Bizarrement, ce qui m’inquiète le plus, c’est l’allure que doit me conférer le petit chapeau bleu en chiffon J, une charlotte que l’on m’a placée sur la tête avant d’entrer en salle d’opération. Est-ce pour protéger mon crâne dégarni de la froidure ambiante? Je ne sais pas. Mais, comme je n’ai pas une tête à chapeau, je suis préoccupé par l’allure que je dois avoir ainsi coiffé. C’est tout moi : j’ai le « fondement » exposé à la vue de celles qui m’opèrent, mais je me soucie plus de ce ridicule chapeau bleu. L’image de Gilles Duceppe me vient à l’esprit. Sauf que, moi, je ne suis pas un visiteur; je suis le « visité ».
30 août 1959
J’entre au juvénat Notre-Dame à Iberville. J’ai onze ans. Je quitte mon foyer pour la première fois. J’ai l’estomac noué et j’ai mal au ventre.
Je ne suis généralement pas amateur de coïncidences ou de phénomènes paranormaux, mais j’ai l’intime conviction — c’est comme la foi, ça ne s’explique pas — que le problème « intérieur », dont je souffrirai par la suite, s’est noué, c’est le cas de le dire, en ce beau dimanche de fin d’été 1959. Ce jour-là a commencé sans doute le plus long et le plus douloureux mal de ventre de l’histoire! De la mienne, en tout cas.

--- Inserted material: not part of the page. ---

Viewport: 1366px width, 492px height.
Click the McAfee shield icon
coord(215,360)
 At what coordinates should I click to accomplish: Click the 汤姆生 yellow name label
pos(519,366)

Que de visites à l’infirmerie, je ferai : j’ai mal au ventre, je suis bloqué — on n’utilise pas le mot «constipé», je ne sais pourquoi. Trop cru, sans doute. Trop « signifiant », pour utiliser un terme de la sémiologie. On lui préfère « bloqué », prononcé en se passant la main sur le ventre et en grimaçant juste assez pour que l’infirmier comprenne. Comme au temps du malade imaginaire, on traite ces maux avec des purgations, des émétiques et des lavements. Tout juste si l’on ne fait pas une saignée! Chaque fois, je retarde le moment de me présenter à l’infirmerie; l’embarras, la timidité, une certaine pudeur. Mais la douleur se montre toujours plus forte que ma gêne, même si je n’ai jamais été très fort sur le déculottage en public. Cela explique peut-être aussi ma détestation de tout ce qui s’appelle thérapie par le parlottage, le radotage et le remuage de déjections psychologiques.
30 août 2011
Malgré l’effet relaxant du médicament que l’on m’a administré avant l’anesthésie — ou peut-être est-il la cause d’une hallucination—, dans l’étrange posture où je me trouve, je suis soudainement convaincu que je subis un exorcisme. Rien de moins. Je porte en moi un démon. Et on est en train de l’extirper de force de mon ventre!
30 novembre 2011
J’ai la preuve de ma malédiction, trois mois plus tard. La chirurgienne m’annonce que le polype qu’elle m’a enlevé était en fait une tumeur maligne. Maligne, comme le Malin, le démon, le diable et ses comparses!
Il n’y a pas de coïncidences, mais il y a peut-être des malédictions.